### IMPORT

In [1]:
import numpy as np
import pandas as pd
import matplotlib.pyplot as plt
import pickle
from heapq import nlargest
import string
import nltk

In [2]:
punctuations=string.punctuation

### SUMMARIZATION

In [3]:
stopwords=pickle.load(open("stopwords.pkl", "rb"))
normalized_frequencies=pickle.load(open("normalized_frequencies.pkl", "rb"))

In [4]:
def get_summaries(text):
    sentences=text.strip().split(".")
    normalized_dict={}
    for sentence in sentences:
        if len(sentence)>0:
            temp_words_list=[]
            words=sentence.strip().split(" ")
            for word in words:
                if word not in stopwords and word not in punctuations:
                    b="".join([i for i in word if i not in punctuations])
                    if len(b)>0:
                        temp_words_list.append(b)
            if len(temp_words_list) >0:
                normalized_length=0
                for i in temp_words_list:
                    if i in normalized_frequencies:
                        normalized_length+=normalized_frequencies[i]
                    else:
                        normalized_length+=0
            normalized_dict[sentence]=normalized_length
    dict_length = int(len(normalized_dict) * 0.3)
    res=nlargest(dict_length, normalized_dict, key=normalized_dict.get)
    
    return ". ".join(res)

• [GIVEN INFORMATION]
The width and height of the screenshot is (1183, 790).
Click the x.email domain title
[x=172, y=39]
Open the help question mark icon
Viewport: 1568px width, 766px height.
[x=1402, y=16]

• [PROBLEMS AND TASKS]
• a. In the summarization code, which file are the stopwords loaded from?
• b. Echo the summarization code, starting at "for word in" and ending at "temp_words_list.append(b)".
The listing has no connection to the summarization code.

• [RESPONSES BY TASK]
• a. stopwords.pkl

• b.
for word in words:
                if word not in stopwords and word not in punctuations:
                    b="".join([i for i in word if i not in punctuations])
                    if len(b)>0:
                        temp_words_list.append(b)